=== WHAT YOU WILL DO ===
Could you copy each line of the entries that contains "screenshot"?
[[ RECORDS FOR THE EXERCISE, beginning ]]
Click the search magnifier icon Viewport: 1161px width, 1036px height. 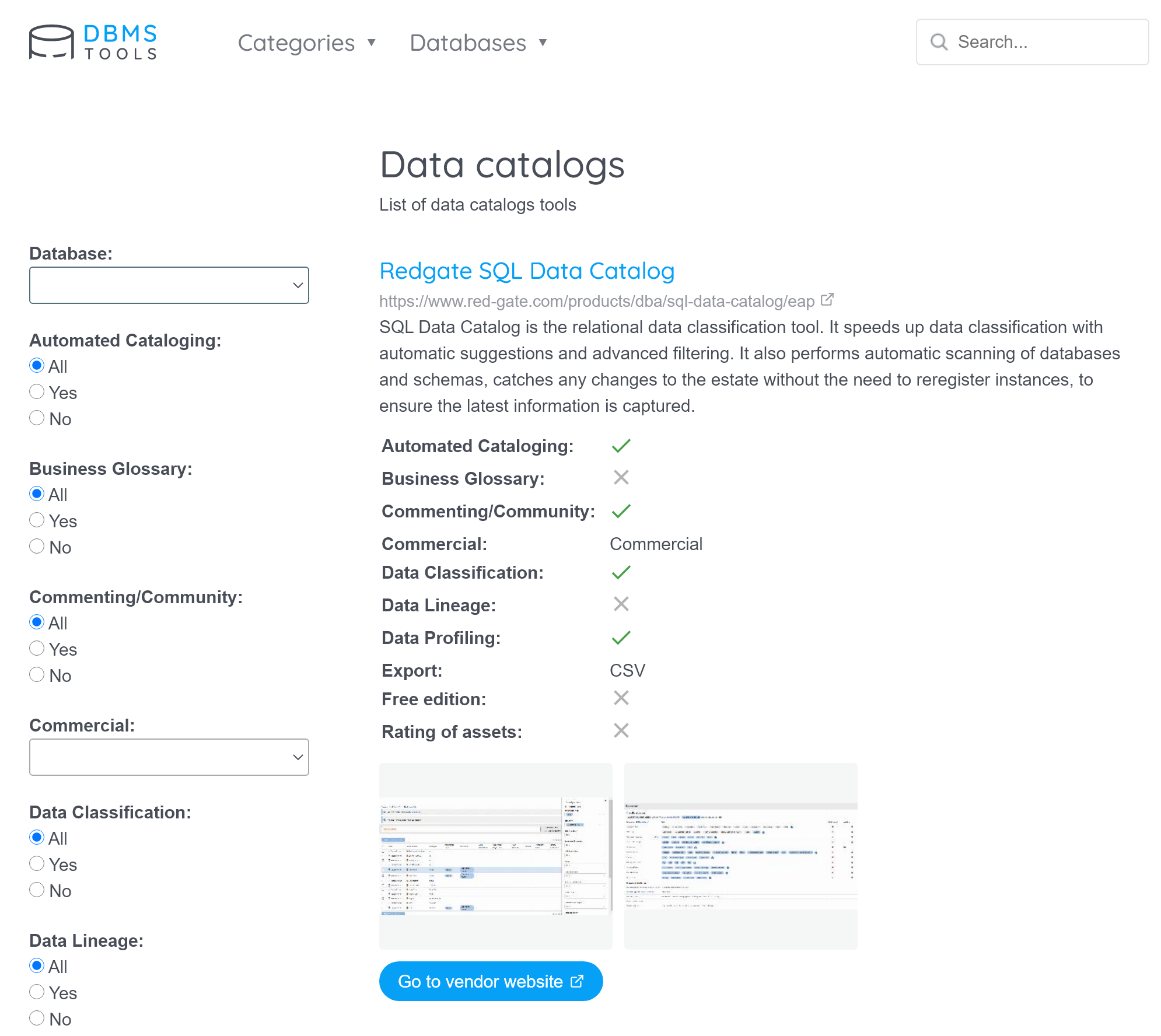click(939, 42)
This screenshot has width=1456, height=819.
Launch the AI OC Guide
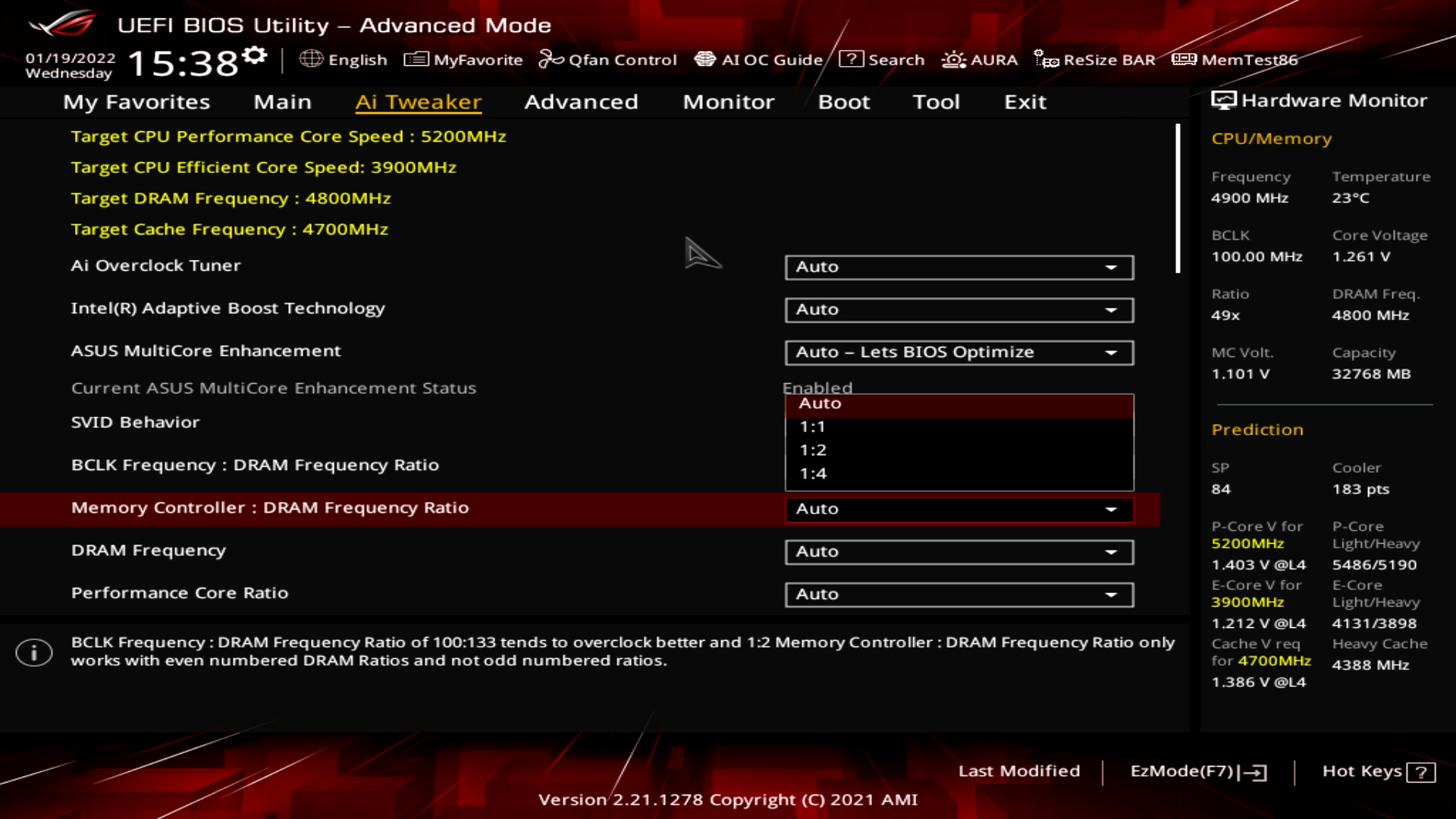(762, 59)
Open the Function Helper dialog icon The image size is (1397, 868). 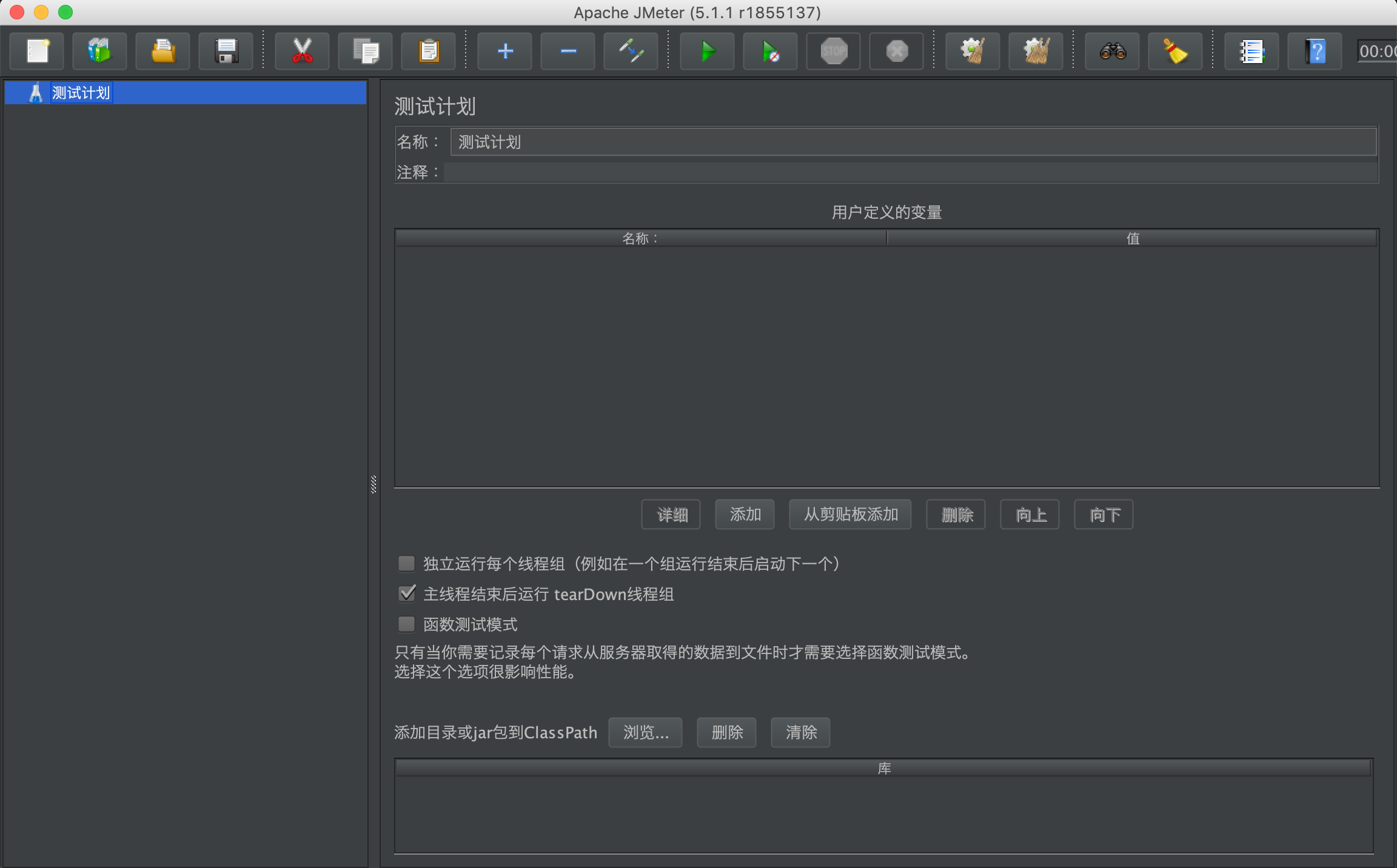(x=1251, y=52)
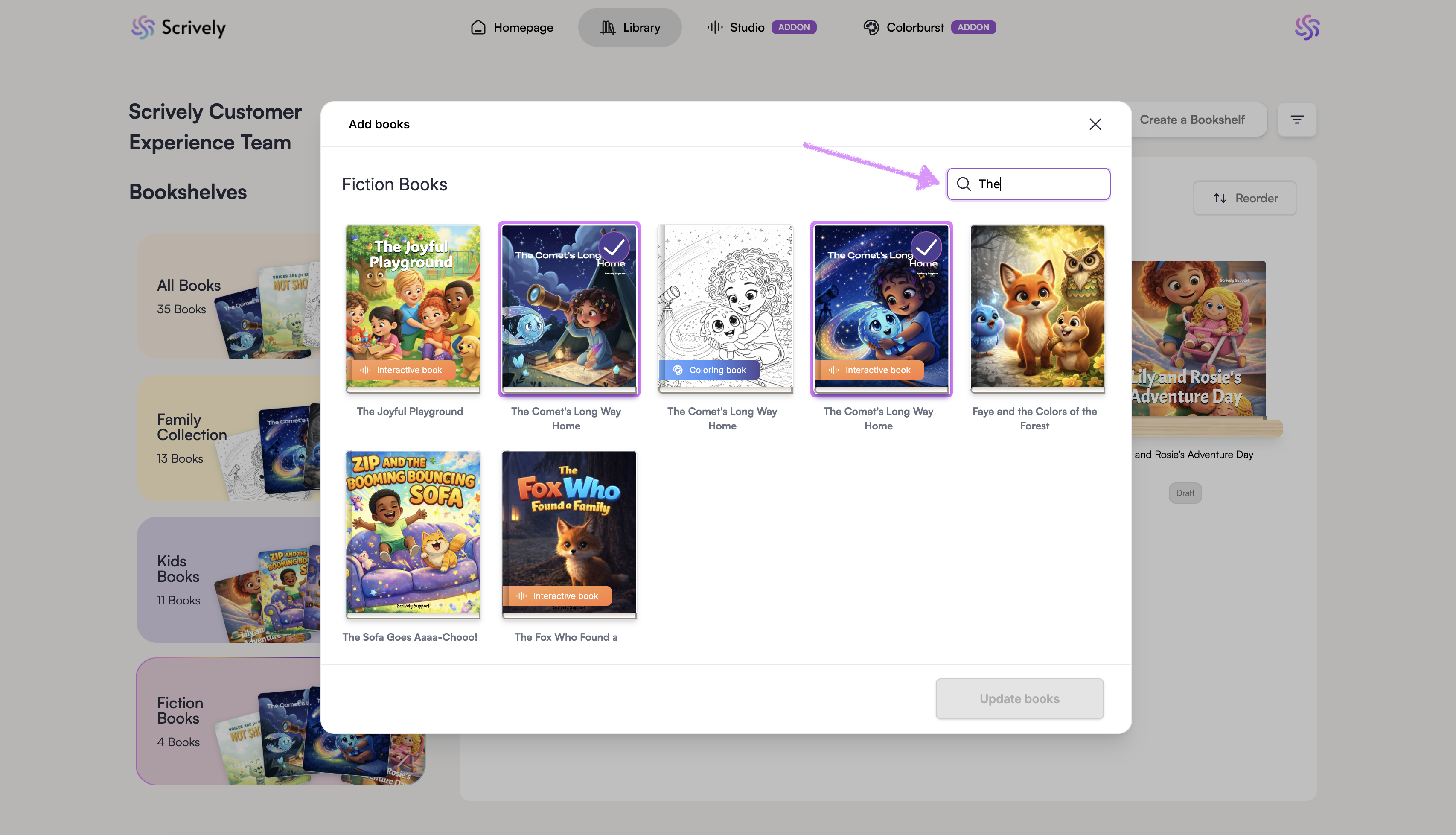The image size is (1456, 835).
Task: Click the Colorburst palette icon
Action: pos(871,27)
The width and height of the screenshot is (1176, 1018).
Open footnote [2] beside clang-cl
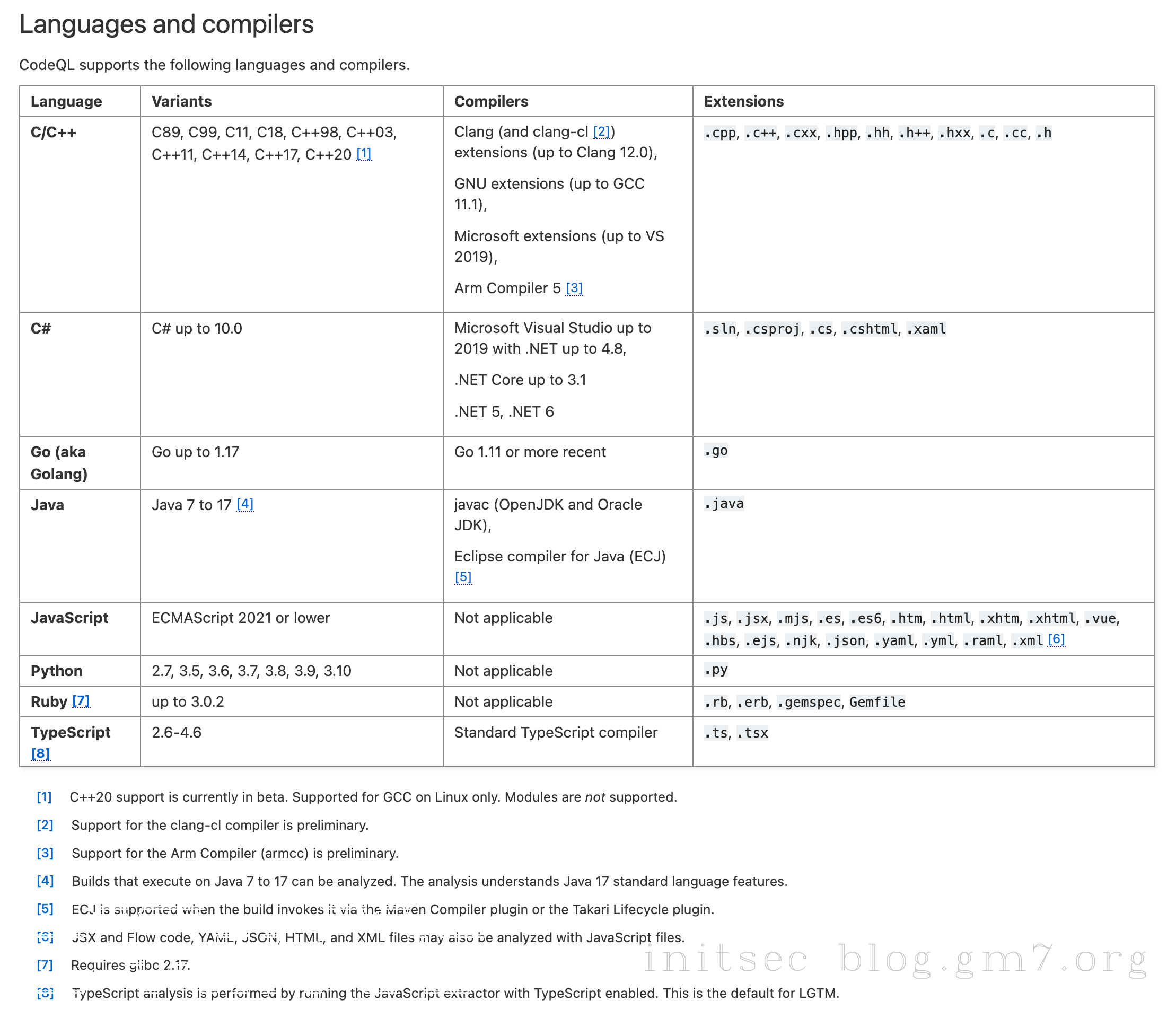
[[ RECORDS FOR THE EXERCISE, end ]]
=== EXERCISE ANSWER ===
This screenshot has width=1456, height=819.
The width and height of the screenshot is (1176, 1018).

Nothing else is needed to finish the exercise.